Overcoming the Challenge of Unstructured Information
According to AIIM research, 75% of the organizations we surveyed view digital transformation as “important” or “very important” to their organization. Survey respondents point to techniques like advanced data capture, machine learning, and process automation to provide the powerful potential to reengineer and improve core business processes.
The trouble, however, is that the majority of information capture and content management solutions on the market have been built to work with highly-structured and pre-determined information and workflows. Feedback from our AIIM community of practitioners tells us that working with unstructured information is one of the biggest barriers to digital transformation.
Structured and Unstructured Information
So how can you begin to overcome the challenge? One place to start is to differentiate between structured and unstructured information clearly. We can do this in several key ways – and we need to because how we manage information is significantly influenced by whether it is structured or unstructured.
Structured information has a fixed structure, hence the name, and refers to information that consists fundamentally of columns and rows of data in a table, or spread across several or many linked tables. A spreadsheet is a simple example of this. A form could also be considered structured insofar as the purpose of most forms is to gather the information that is then put into this sort of structure. Most structured data is stored and managed in a database. In fact, most information repositories are a combination of this sort of structured data and someplace to store the binary files associated with them.
In contrast, unstructured information is much more variable both in format and in content. Consider a contract, or a project initiation document, or a personnel review. Each of these simple examples might be created or captured in a variety of formats. While each might have some rules that guide their content, all of these documents will vary greatly in terms of their form, format, content, and context to the business.
Capturing Structured and Unstructured Information
Capturing structured information is accomplished in several ways. Data can be input manually or extracted from structured forms. It can also be extracted through some sort of structured output from another system – for example, an HR or accounting application. There may be some requirements to transform the data from one syntax to another, but structured applications in the form of databases are designed to ingest structured content and apply appropriate access controls, business rules and logic, and lifecycle management.
But capturing unstructured information is more challenging.
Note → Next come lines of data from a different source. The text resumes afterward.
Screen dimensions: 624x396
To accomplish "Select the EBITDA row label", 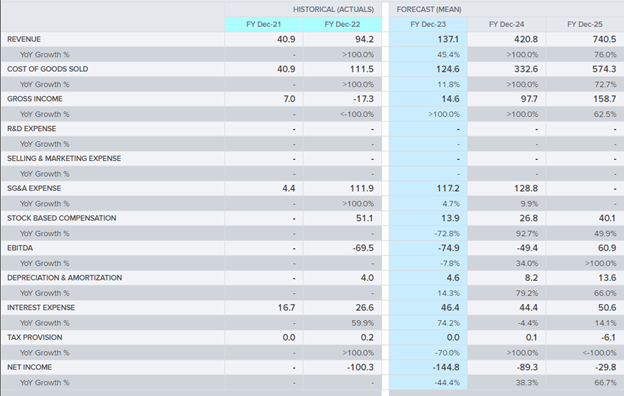I will click(20, 248).
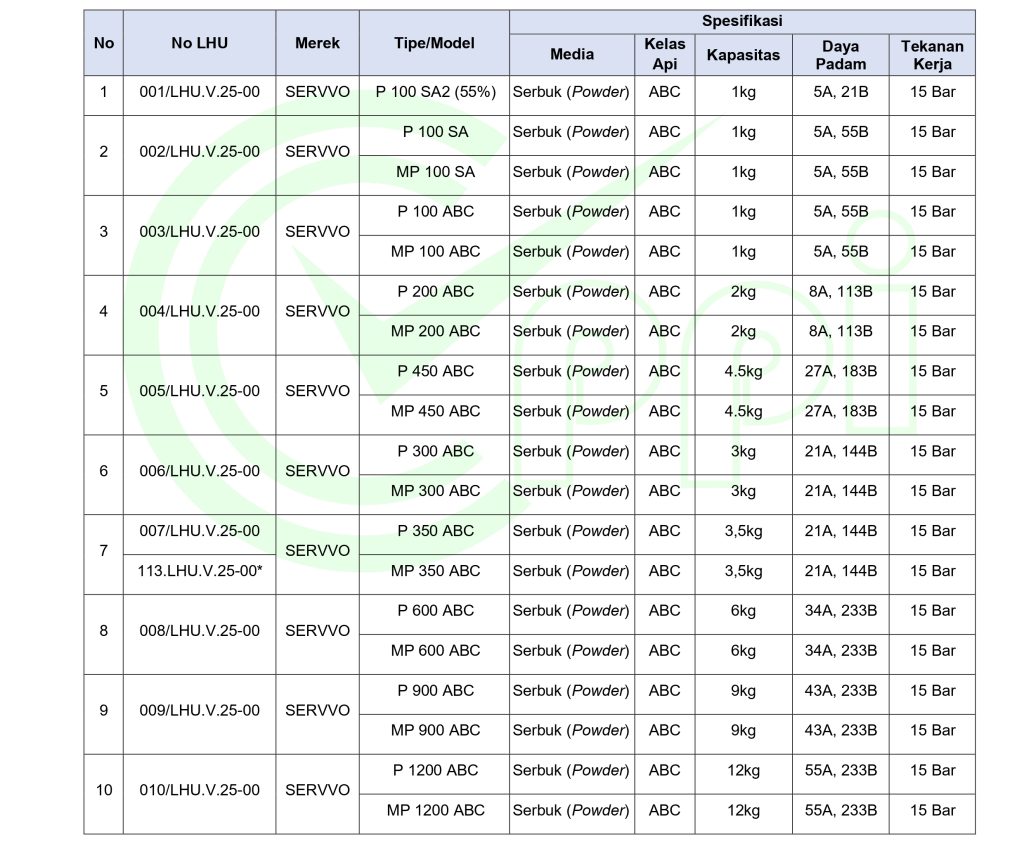The width and height of the screenshot is (1024, 844).
Task: Select the MP 200 ABC model cell
Action: pos(435,331)
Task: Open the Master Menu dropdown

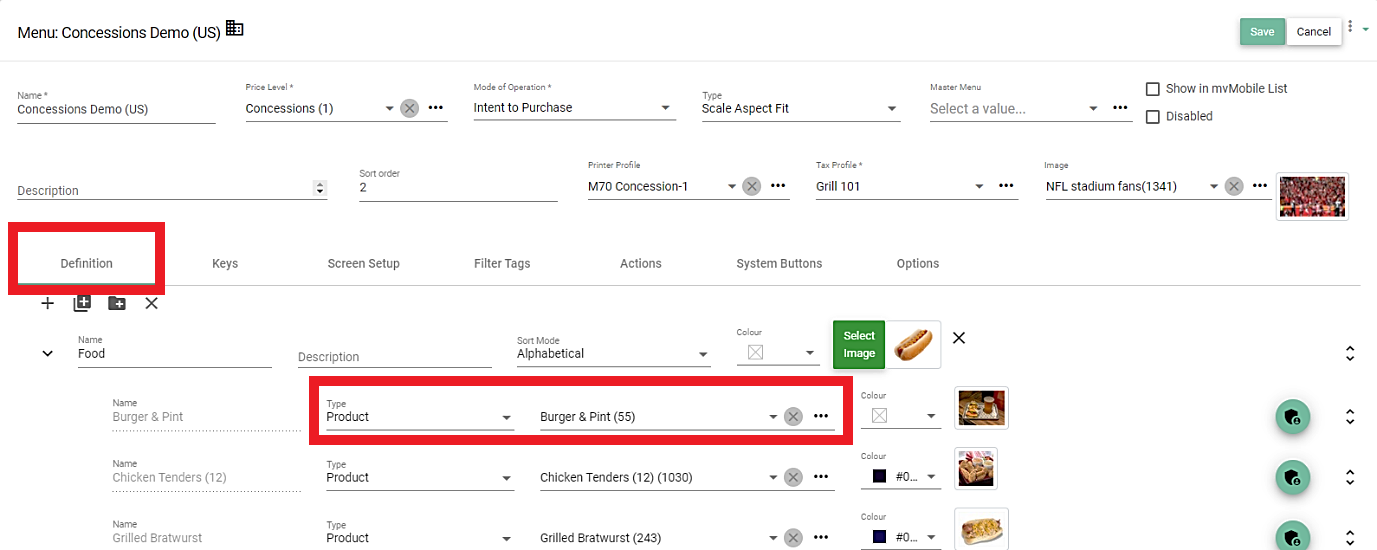Action: (1093, 109)
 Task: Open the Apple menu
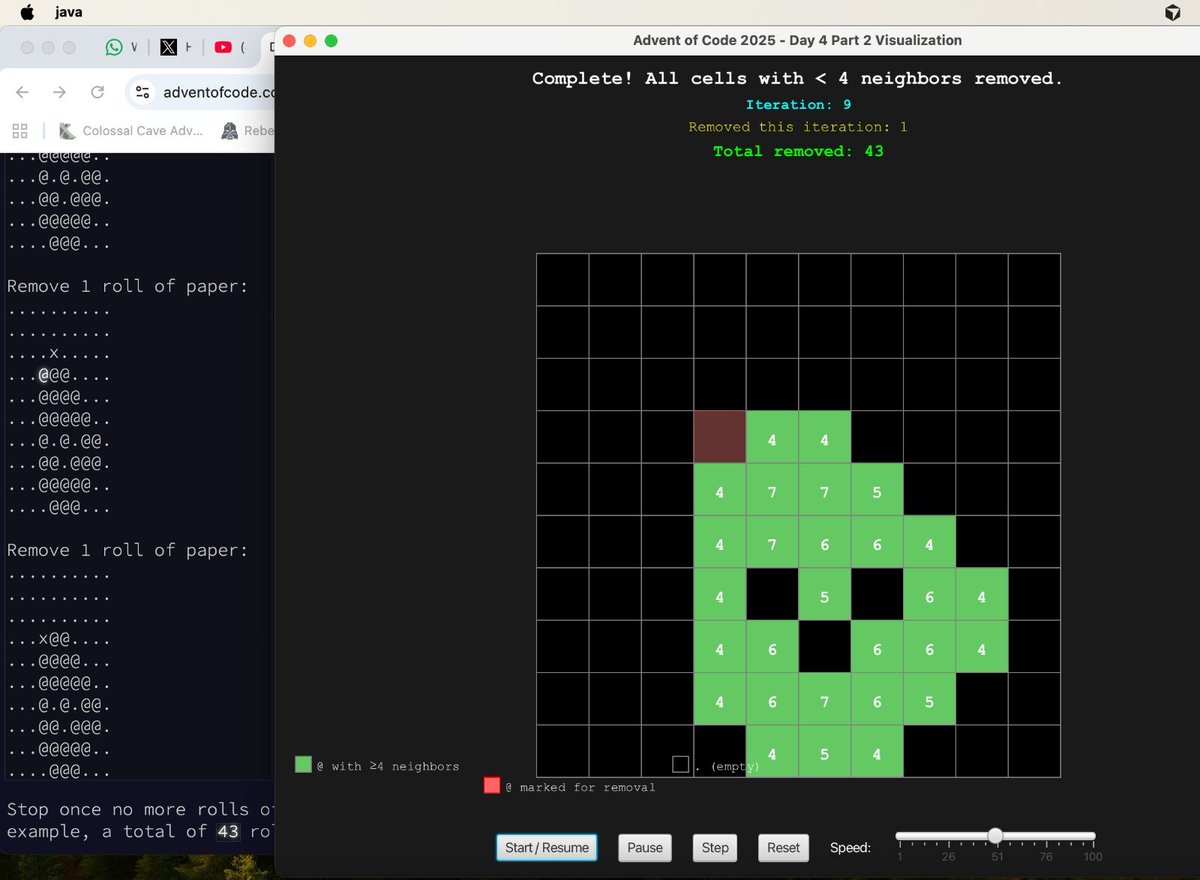click(27, 13)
A common example is an email. Email may appear to have structure and context, as it is addressed to people and sits in an inbox, or maybe in a filing category in the inbox or private folders. But the emails in a user’s email system are not controlled. There are no rules to the retention and disposition of the information over time.
Current practice is usually to send emails to those who need it, and more often than not, also to those who may only be interested in the content. This creates many copies and reduces the likelihood and possibility of control.
Effective information management provides a clear policy and structure, and the ability to capture and save all types of unstructured information so it can be protected, retained, and searched.
Facing File Formats
How we capture and manage unstructured digital information is closely tied to the file format used to store it. Most organizations don’t give much thought to the file formats used to store their information – and this can cause problems in the short and long term. Many file formats are highly proprietary and can only be manipulated using a specific software application, or even a specific version of that application. When formats are less proprietary, such that more applications can interact with them, the resulting files may not be 100% compatible with each other and with every application.
A better approach is to determine the appropriate file formats for creating and/or capturing information based on a number of factors. Who is the intended audience? Are there any specific regulatory requirements to maintain information in a certain format, or in a non‐proprietary, open, or standard format? And perhaps most importantly, what’s the value of the information over time?
We believe that every organization should be on a digital transformation journey. Getting to your destination of innovation, efficiency, and process improvement will require that you form thoughtful strategies to better understand and manage unstructured data. It will take strong executive support as well as focused technical expertise to get it done. And look for providers and partners that have the right mix of capability, experience, and vision to help you make the most of your efforts.